Segment Start: SOURCE INFORMATION
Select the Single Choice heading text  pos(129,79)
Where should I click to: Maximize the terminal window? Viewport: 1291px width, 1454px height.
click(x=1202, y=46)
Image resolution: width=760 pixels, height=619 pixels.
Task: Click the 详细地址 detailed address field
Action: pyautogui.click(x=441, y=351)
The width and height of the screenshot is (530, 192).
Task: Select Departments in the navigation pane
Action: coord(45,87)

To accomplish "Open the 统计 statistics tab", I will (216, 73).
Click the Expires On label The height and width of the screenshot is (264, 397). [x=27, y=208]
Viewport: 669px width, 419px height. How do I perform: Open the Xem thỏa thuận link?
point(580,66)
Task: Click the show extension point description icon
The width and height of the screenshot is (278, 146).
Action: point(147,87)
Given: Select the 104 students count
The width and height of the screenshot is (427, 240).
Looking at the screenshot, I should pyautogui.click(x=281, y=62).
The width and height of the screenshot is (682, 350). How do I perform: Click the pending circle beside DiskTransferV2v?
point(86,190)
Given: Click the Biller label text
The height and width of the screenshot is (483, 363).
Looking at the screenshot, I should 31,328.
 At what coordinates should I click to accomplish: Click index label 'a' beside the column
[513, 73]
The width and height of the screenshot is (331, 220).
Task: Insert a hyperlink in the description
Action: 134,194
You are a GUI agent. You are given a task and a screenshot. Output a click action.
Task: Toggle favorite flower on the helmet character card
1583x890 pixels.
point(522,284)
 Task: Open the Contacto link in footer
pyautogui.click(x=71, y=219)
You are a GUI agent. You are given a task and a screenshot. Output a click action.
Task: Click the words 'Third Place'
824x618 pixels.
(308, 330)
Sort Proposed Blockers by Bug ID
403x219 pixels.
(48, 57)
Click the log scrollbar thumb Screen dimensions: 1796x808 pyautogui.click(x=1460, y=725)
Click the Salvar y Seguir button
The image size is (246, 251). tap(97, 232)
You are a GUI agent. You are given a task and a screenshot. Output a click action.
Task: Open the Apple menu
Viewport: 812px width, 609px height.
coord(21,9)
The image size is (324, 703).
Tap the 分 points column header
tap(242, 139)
Segment End: SOURCE INFORMATION
* YOUR TASK *
Transcribe the data above in full, exactly as it appears.

* OUTPUT OF THE TASK *
Select the Single Choice heading text  pos(129,79)
Where should I click to: Maximize the terminal window? Viewport: 1291px width, 1454px height.
click(x=1202, y=46)
Image resolution: width=760 pixels, height=619 pixels.
Task: Click the 详细地址 detailed address field
Action: pyautogui.click(x=441, y=351)
The width and height of the screenshot is (530, 192).
Task: Select Departments in the navigation pane
Action: coord(45,87)

To accomplish "Open the 统计 statistics tab", I will (216, 73).
Click the Expires On label The height and width of the screenshot is (264, 397). [x=27, y=208]
Viewport: 669px width, 419px height. How do I perform: Open the Xem thỏa thuận link?
point(580,66)
Task: Click the show extension point description icon
The width and height of the screenshot is (278, 146).
Action: point(147,87)
Given: Select the 104 students count
The width and height of the screenshot is (427, 240).
Looking at the screenshot, I should pyautogui.click(x=281, y=62).
The width and height of the screenshot is (682, 350). How do I perform: Click the pending circle beside DiskTransferV2v?
point(86,190)
Given: Click the Biller label text
The height and width of the screenshot is (483, 363).
Looking at the screenshot, I should 31,328.
 At what coordinates should I click to accomplish: Click index label 'a' beside the column
[513, 73]
The width and height of the screenshot is (331, 220).
Task: Insert a hyperlink in the description
Action: 134,194
You are a GUI agent. You are given a task and a screenshot. Output a click action.
Task: Toggle favorite flower on the helmet character card
1583x890 pixels.
point(522,284)
 Task: Open the Contacto link in footer
pyautogui.click(x=71, y=219)
You are a GUI agent. You are given a task and a screenshot. Output a click action.
Task: Click the words 'Third Place'
824x618 pixels.
(308, 330)
Sort Proposed Blockers by Bug ID
403x219 pixels.
(48, 57)
Click the log scrollbar thumb Screen dimensions: 1796x808 pyautogui.click(x=1460, y=725)
Click the Salvar y Seguir button
The image size is (246, 251). tap(97, 232)
You are a GUI agent. You are given a task and a screenshot. Output a click action.
Task: Open the Apple menu
Viewport: 812px width, 609px height.
coord(21,9)
The image size is (324, 703).
Tap the 分 points column header
tap(242, 139)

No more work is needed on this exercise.